Not only the unprecedented indictment against a former president is turning the White House into Cheong Wa Dae, or the Blue House presidential building of South Korea, it also revealed rifts of two different types of economies in the United States. Experts warn that such lethal conflicts will bring catastrophic consequences for the country. 


In a grievance-filled speech on Tuesday night from the ballroom at his Mar-a-Lago estate in Florida, Trump lashed out not just at Alvin Bragg, the Manhattan district attorney who has brought the case, but also at prosecutors investigating him across the country from Georgia to Washington. ‘Our country is going to hell’, he said.


He has launched a blistering attack on ‘election interference at a scale never seen before’ in the U.S., casting himself as a victim of political persecution after he became the first former president to face criminal charges.


Trump's appearance capped a day of drama that started in New York when he was arraigned in a Manhattan courthouse and pleaded not guilty to 34 counts of falsifying business records. The charges carry a maximum sentence of 136 years in prison, though the actual sentence will likely be far less than that if he is convicted on any or all counts, Fox News reported.


The incident is a little bit of both the ‘politicalization of legal affairs’ and the ‘legalization of political affairs’. For the Democrats, they are trying to pressure for the legal punishment for Trump via political means, thus to deprive Trump the candidacy of U.S. president, Li Haidong, a professor at the China Foreign Affairs University, told the Global Times on Wednesday.


If Trump is found to be guilty before the 2024 election, although it won't block his way to the election (as U.S. president must be at least 35 years of age, be a natural born citizen, and must have lived in the U.S. for at least 14 years), it will still exert a huge impact on his political career, as Americans are not likely to choose someone behind bar as their president, Lü Xiang, research fellow at the Chinese Academy of Social Sciences, told the Global Times on Wednesday.


U.S. media CBS quoted legal experts as saying that Trump's conviction is far from assured, saying it will not be easy for Manhattan prosecutors to prove the former president committed a felony.


Yet Li predicted that the sensational courtroom drama of Trump won't be concluded easily. For Trump, the show could save him a lot of election campaign fees, as it will drum up his fans to vote, said Li.
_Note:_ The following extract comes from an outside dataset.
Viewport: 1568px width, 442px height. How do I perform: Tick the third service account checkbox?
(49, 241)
As Trump is a (former) president who has made so many firsts in U.S. history, the indictment won't be the last time he makes history, said the expert, noting that the show opened another ‘Pandora's box’ of political melee in the U.S. before the election.


Trump has raised more than $4 million in the 24 hours after news of his indictment in Manhattan became public, according to figures released by his campaign on Friday, NBC news reported. The Trump campaign said that more than 25 percent of the donations came from first-time donors to the former president, ‘further solidifying President Trump's status as the clear frontrunner in the Republican primary’.
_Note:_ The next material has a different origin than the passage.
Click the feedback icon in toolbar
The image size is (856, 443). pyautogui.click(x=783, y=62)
To some extent, the upcoming 2024 election will again become one that is ‘pro or against Trump’, said experts. They also noted that the first Republican nominating contests are nearly one year away, so it's impossible to judge how GOP primary voters and a national electorate might react to any indictment of the ex-president”. -Global Times


The English-speaking mouthpiece for the CPC is right in that the legal system is being used as a weapon in the American political arena.
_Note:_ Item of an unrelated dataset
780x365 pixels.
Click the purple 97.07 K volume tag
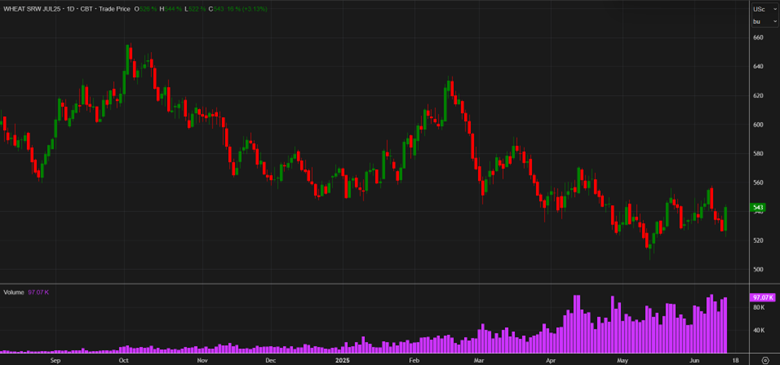(x=763, y=297)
It’s difficult for many in the West with liberal sensibilities to accept that the United States is more preoccupied with global conquest through their third-world proxies than the CPC and that Chinese politicians and authorities are less criminal and corrupt than their American counterparts.


Not only that, but there is almost certainly a higher percentage of Chinese citizens that wish to be governed by Beijing than Americans that want to be governed by Washington, D.C., and fewer Westerners that want to live under the hegemony of the neocolonial West than those who would willingly live under the conditions imposed by the BRICS alliance.